Active Self-Tuning Metasurface With Enhanced Absorbing Frequency Range for Suppression of High-Power Surface Currents

We demonstrate a unique metamaterial surface that actively tunes its resonance frequency to match the frequency of incident electromagnetic waves, providing a broadband self-tuning absorber. The metasurface is constructed with nonlinear circuit components and is capable of detecting the incoming signals and adapting its resonant frequency without any external control. The fabricated prototype achieves 70% of -3 dB fractional frequency range compared with the intrinsic limit of around 5% for a passive absorbing surface of the same thickness.
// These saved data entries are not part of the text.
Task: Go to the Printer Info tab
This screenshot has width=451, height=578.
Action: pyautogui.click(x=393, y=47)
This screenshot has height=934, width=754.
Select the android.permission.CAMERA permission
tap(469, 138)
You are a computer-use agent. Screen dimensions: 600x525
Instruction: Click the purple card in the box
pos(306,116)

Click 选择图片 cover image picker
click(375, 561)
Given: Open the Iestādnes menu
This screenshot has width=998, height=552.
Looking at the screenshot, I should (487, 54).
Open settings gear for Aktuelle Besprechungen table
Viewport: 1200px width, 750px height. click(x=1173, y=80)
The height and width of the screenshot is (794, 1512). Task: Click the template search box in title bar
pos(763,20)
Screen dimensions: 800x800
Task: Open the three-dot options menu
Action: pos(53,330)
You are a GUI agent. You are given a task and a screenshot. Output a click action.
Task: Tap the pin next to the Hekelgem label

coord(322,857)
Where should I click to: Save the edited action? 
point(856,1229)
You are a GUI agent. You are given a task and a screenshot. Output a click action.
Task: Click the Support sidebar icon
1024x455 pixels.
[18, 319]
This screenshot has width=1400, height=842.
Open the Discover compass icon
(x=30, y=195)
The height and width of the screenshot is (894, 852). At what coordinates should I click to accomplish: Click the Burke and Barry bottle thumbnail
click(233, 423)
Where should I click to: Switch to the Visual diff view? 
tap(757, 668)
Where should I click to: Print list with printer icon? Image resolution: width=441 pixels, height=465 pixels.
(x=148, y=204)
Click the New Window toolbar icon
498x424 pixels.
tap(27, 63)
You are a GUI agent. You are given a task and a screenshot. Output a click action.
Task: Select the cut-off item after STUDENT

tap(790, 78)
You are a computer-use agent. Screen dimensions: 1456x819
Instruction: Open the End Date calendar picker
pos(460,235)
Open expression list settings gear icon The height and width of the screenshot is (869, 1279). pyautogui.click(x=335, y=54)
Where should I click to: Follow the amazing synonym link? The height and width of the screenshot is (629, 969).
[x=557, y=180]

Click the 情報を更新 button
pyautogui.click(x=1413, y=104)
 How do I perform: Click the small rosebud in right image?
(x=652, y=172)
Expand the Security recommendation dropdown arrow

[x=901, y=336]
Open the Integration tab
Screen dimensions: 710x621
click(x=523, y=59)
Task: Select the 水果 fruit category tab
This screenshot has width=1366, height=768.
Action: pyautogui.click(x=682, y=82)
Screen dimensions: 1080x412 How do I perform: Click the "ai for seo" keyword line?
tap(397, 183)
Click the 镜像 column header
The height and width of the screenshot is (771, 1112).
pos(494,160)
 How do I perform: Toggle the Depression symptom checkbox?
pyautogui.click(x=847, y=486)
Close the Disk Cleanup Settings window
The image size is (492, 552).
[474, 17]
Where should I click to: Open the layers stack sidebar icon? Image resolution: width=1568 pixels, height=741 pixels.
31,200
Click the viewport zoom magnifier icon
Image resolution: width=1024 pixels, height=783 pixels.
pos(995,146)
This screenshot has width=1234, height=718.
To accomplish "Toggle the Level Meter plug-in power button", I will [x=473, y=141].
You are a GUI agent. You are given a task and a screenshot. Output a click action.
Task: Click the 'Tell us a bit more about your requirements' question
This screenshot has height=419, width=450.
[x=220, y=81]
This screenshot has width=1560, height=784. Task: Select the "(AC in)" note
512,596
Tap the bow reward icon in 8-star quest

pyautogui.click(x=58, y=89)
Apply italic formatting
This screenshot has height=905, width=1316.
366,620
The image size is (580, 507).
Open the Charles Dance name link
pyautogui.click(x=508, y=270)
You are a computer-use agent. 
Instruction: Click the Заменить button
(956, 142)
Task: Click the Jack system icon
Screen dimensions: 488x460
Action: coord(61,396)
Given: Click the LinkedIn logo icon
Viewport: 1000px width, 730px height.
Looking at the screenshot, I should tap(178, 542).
Its performance is experimentally verified by measuring absorption as a function of frequency with the self-tuning circuits turned on or off to demonstrate the self-tuning capability and the increase in the absorption frequency range. The measurements were performed for both TM and TE polarizations and various oblique incident angles. The proposed metasurface has a threshold power level for the absorption of incident waves and only absorbs high-power interfering signals while allowing small signals, such as for communications.

Automated summary

The article introduces a novel metamaterial surface that actively tunes its resonance frequency to absorb electromagnetic waves, achieving a self-tuning function. Experimental results confirm the performance of the metamaterial surface and the increase in absorption frequency range, demonstrating high practical value.